Ringkasnya, tingkat risiko negeri ini sudah begitu tinggi. Lembaga-lembaga pemeringkat internasional menempatkan Indonesia hanya beberapa strip menjelang default, hampir bangkrut. Surat utang yang ditebitkan negara ini masuk dalam kelas non-investment grade hampir menjadi junk bond, semacam "kertas rombengan" tak berharga. Lembaga dana pensiun dan yayasan hari tua di Amerika Serikat dilarang membeli surat utang pemerintah RI yang berdenominasi dolar.
Kalaupun ada pembeli, itu datang dari para pengadu untung yang gemar menempuh risiko. Untuk menarik minat mereka, kupon (suku bunga) obligasi harus tinggi. Lin Che Wei menaksir, obligasi Indonesia bisa terjual jika bunganya 22 persen. Kecil? Ingat, ini dalam hitungan dolar. Jika dihitung pakai rate rupiah, dengan patokan nilai swap 55 persen, bunga yang ditanggung pemerintah bisa mencapai 77 persen. Alamak!
Dijual di dalam negeri? Sami mawon. Likuiditas begitu terjepit. Bunga juga lagi galak. Belum lagi soal kepercayaan publik terhadap pemerintah. Tampaknya, kalaupun masih ada yang mau memborong, pembelinya adalah para beking Indonesia. Kalau bukan Dana Moneter Internasional (IMF), ya, Bank Dunia.

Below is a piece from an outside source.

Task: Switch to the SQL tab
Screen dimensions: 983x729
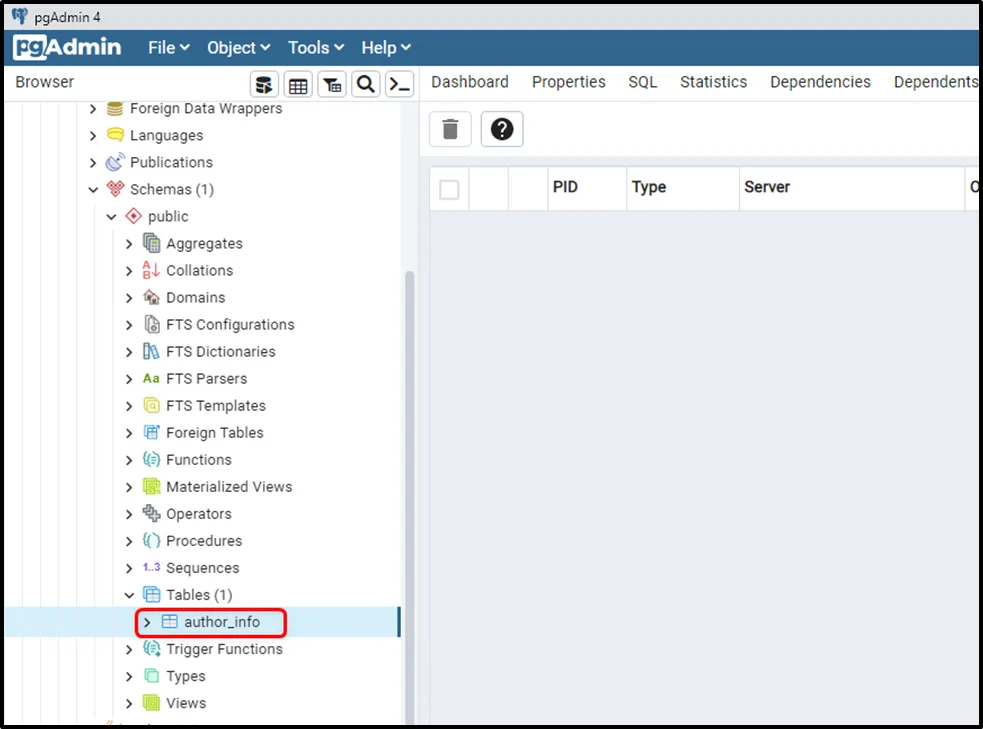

Atau, mungkin saja, "obligasi" ini cuma akal-akalan. Surat utang ini bisa saja diborong oleh Bank Indonesia (BI) dengan mencetak uang. Ini persis seperti dulu, ketika dana bantuan likuiditas BI tiba-tiba membengkak luar biasa. Ketika itu, Menteri Keuangan bilang sumber dana BLBI berasal dari obligasi pemerintah senilai Rp 80 triliun yang habis dibeli oleh bank sentral. Nah, ketika bantuan likuiditas akhirnya membengkak sampai Rp 140 triliun lebih, saat ini, "obligasi pemerintah" tadi tak terdengar lagi kabar beritanya...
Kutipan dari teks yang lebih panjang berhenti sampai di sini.